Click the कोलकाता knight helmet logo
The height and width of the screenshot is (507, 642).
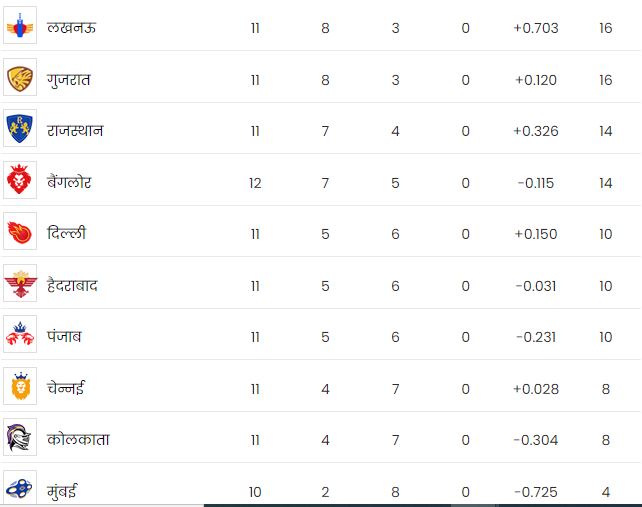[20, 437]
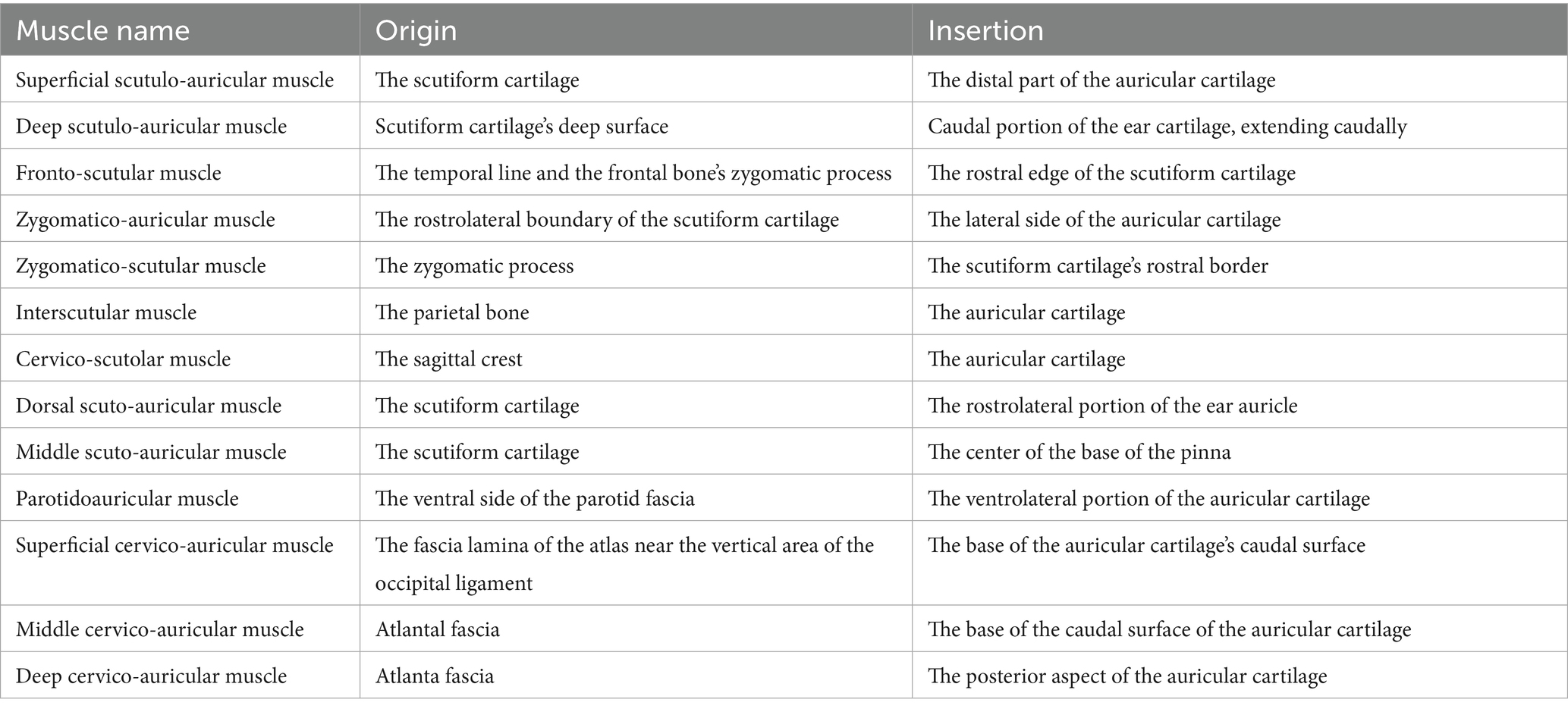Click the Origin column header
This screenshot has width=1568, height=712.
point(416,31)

§ §

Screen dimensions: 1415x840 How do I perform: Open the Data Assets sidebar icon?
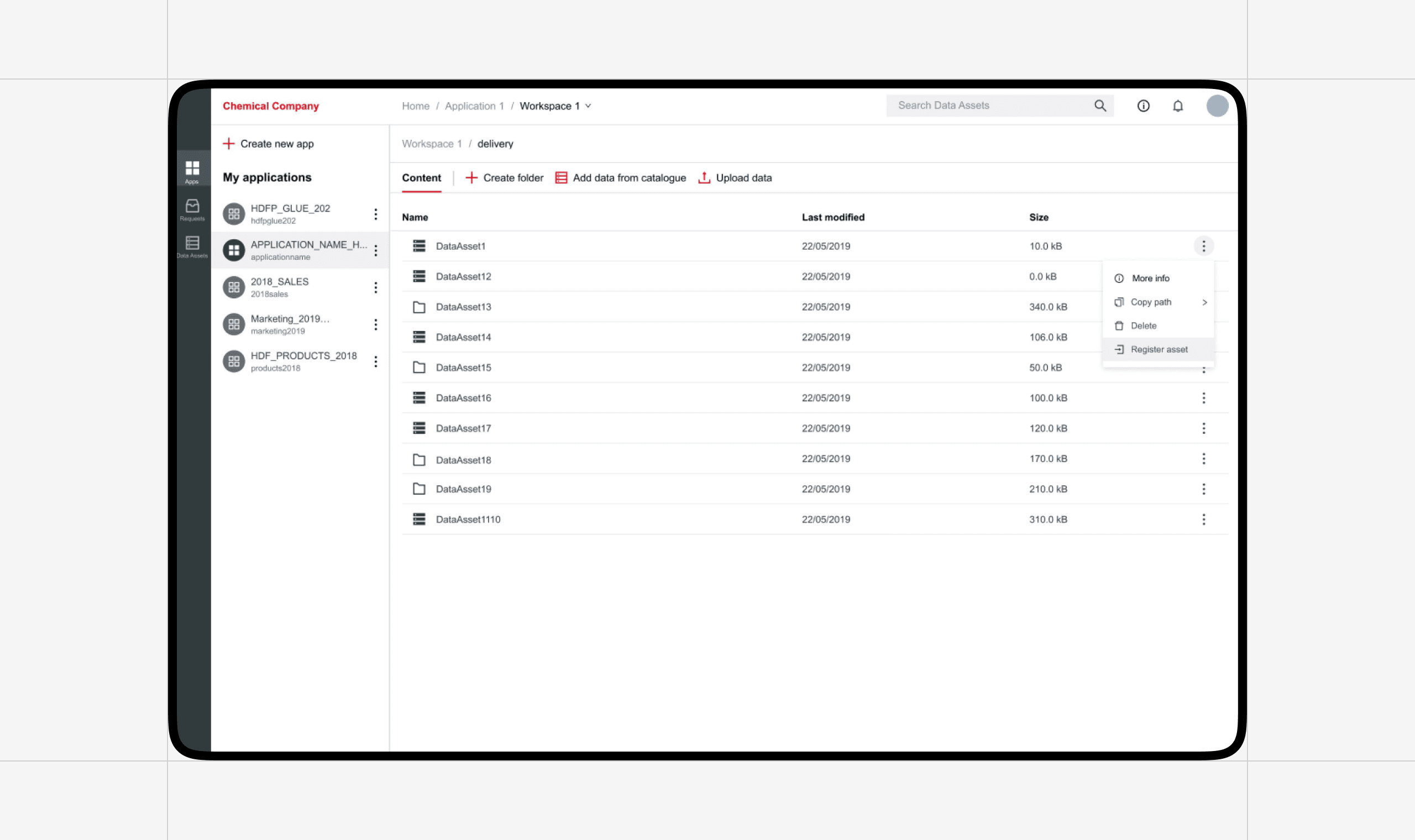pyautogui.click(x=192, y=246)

§ §

• [PROBLEM TO SOLVE] Rewrite everything from the line containing "Click the कोलकाता knight helmet logo" down to the line containing "point(416,31)", changing "helmet" to "crest" and keeping everything else the same. Leave the pictures out of your answer.

• [FULL ANSWER]
Click the कोलकाता knight crest logo
The height and width of the screenshot is (507, 642).
[20, 437]
Click the Origin column header
This screenshot has width=1568, height=712.
point(416,31)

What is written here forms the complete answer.